Plusieurs protocoles, notamment ceux ciblant les dystrophies héréditaires, sont désormais en phase III, la dernière avant une potentielle approbation réglementaire. En outre, la recherche a identifié plus de 250 gènes dont les mutations sont associées à des maladies oculaires héréditaires, fournissant ainsi un vaste « catalogue » de cibles pour les futures thérapies géniques.

Réalités et perspectives

Les spécialistes dressent un panorama passionnant : on ne parle plus seulement d’espoirs, mais de thérapies à un stade avancé ou déjà approuvées qui transforment la vie des patients. « Le succès des dystrophies rétiniennes héréditaires, un groupe de maladies rares, comme l’amaurose congénitale de Leber, provoquées par un seul défaut génétique, est certainement le plus sensationnel – indique Stanislao Rizzo, directeur des unités opérationnelles complexes d’ophtalmologie de la Policlinico Gemelli IRCSS de Rome.

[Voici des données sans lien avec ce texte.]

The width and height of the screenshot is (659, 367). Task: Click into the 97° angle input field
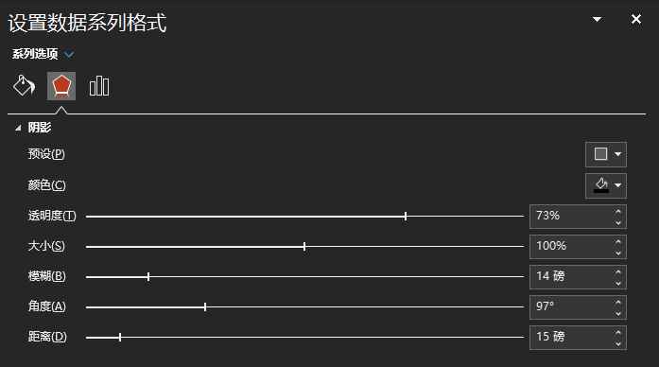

Dans certains cas, comme avec l’approbation du médicament Luxturna, une seule injection sous-rétinienne peut restaurer la fonction visuelle chez les enfants et les jeunes adultes. Mais comme nous l’avons mentionné, les progrès dans d’autres pathologies sont vraiment impressionnants et donnent de l’espoir pour l’avenir.

« Les implications de la thérapie génique sont également prometteuses dans le traitement de la dégénérescence maculaire liée à l’âge, principale cause de cécité dans les pays développés – souligne Rizzo. La recherche se concentre sur l’utilisation de la thérapie génique pour transformer les cellules rétiniennes en « usines à médicaments ».

L’idée est d’introduire des gènes codant pour des protéines thérapeutiques, comme les anticorps anti-VEGF utilisés dans les injections mensuelles actuelles, afin que l’œil produise lui-même le médicament, éliminant ainsi le besoin d’injections répétées. Pour les affections dégénératives progressives telles que la rétinite pigmentaire et la choroïdérémie, la thérapie génique vise à ralentir ou bloquer la mort des photorécepteurs, préservant ainsi la vision résiduelle le plus longtemps possible.

Pas seulement un changement de gènes

Quoi qu’il en soit, la recherche dépasse rapidement le simple « remplacement de gènes ». « Les tendances les plus prometteuses incluent l’édition du génome : des techniques telles que CRISPR-Cas9 promettent de corriger les défauts génétiques directement dans l’ADN du patient, avec la technique du « copier-coller », offrant une guérison définitive au niveau moléculaire – souligne Mario Romano, directeur de la clinique d’ophtalmologie de l’Université Humanitas de Milan – Bergame.

Pour les patients qui ont perdu tous les photorécepteurs, comme dans la rétinite pigmentaire et la choroïdérémie, nous expérimentons plutôt l’introduction de gènes qui rendent les cellules nerveuses résiduelles (comme les neurones bipolaires ou ganglionnaires) sensibles à la lumière, les transformant en substituts de photorécepteurs ». C’est ce qu’on appelle l’optogénétique, une nouvelle frontière dans le traitement des maladies dégénératives de la rétine.

« Même s’il reste encore de nombreux défis à relever, comme l’optimisation des vecteurs viraux, la gestion des réponses immunitaires et l’accessibilité économique des thérapies, le chemin est clair – conclut Bandello -. L’ophtalmologie est prête à accueillir une nouvelle ère dans laquelle l’objectif n’est plus seulement de gérer la maladie, mais de la vaincre ».